5 Steps to Better Brand Compliance
To streamline the creative briefing, brand compliance and content risk scoring processes, leading financial services marketers such as NAB, ANZ and Suncorp use IntelligenceBank to keep their teams on brand and stay compliant. Here’s how they do it.
1. Digital asset management
By centralizing all of your approved branded assets within a digital asset management (DAM) program, your stakeholders can have access to the latest creative content including assets such as photos, images, videos, talent usage rights and review dates. Not only will your team automatically receive alerts when new content is available, but with version control, you can ensure the correct versions are being used.
Centralizing approved creative content makes it easy for your team and agency partners to request approval prior to using creative. By publishing digital content directly from the DAM, assets can be replaced or removed across all online locations in one step.
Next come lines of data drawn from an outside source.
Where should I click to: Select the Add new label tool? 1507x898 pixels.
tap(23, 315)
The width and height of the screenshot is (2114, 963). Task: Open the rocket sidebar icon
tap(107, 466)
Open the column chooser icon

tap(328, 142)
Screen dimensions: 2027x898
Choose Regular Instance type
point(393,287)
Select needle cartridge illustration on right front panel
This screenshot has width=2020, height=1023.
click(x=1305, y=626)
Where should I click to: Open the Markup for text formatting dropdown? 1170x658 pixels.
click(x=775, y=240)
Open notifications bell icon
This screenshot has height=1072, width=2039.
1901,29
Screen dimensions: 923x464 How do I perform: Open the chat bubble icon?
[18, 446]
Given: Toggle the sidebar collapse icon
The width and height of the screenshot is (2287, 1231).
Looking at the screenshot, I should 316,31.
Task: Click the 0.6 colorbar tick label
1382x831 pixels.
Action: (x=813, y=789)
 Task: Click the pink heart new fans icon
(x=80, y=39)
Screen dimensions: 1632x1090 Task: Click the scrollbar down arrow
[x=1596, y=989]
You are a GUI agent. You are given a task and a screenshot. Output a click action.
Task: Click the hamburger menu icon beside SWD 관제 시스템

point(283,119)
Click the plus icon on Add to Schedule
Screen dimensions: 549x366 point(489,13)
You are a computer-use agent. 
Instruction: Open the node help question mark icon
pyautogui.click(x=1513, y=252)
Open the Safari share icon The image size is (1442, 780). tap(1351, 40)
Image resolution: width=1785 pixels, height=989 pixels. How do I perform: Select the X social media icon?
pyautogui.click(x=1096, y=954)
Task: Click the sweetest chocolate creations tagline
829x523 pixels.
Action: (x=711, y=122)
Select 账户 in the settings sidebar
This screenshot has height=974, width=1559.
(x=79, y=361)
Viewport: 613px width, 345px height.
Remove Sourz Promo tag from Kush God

2. Online brand guidelines
The online brand hub celebrates best practices and showcases technical and strategic aspects of your brand, enabling users with access to quickly download all of your approved core assets. This searchable, engaging, and user-friendly approach allows teams to quickly access approved assets, logos, color schemes, fonts, and campaign materials with ease. This functionality enables brand managers to not only share their brand guidelines with internal departments, but they also can seamlessly share approved assets with their external partners, agencies, and contractors.
A core benefit is a detailed audit trail that provides instant oversight as to who on your team understands your brand. In addition, our clients take comfort in the fact that they can dynamically showcase their brand guidelines by accessing controlled interactive webpages instead of relying on flat PDF documents.
3. Creative briefs and projects
Enable your team to follow a step-by-step process when developing creative. Allow team members to brief in projects to internal teams or external agencies, automatically routing through different approvals and sign-offs, dependent on media budget and/or risk profile of the content. When people are aligned with the key messages and the brief upfront, all work maintains consistency and there are fewer issues down the road.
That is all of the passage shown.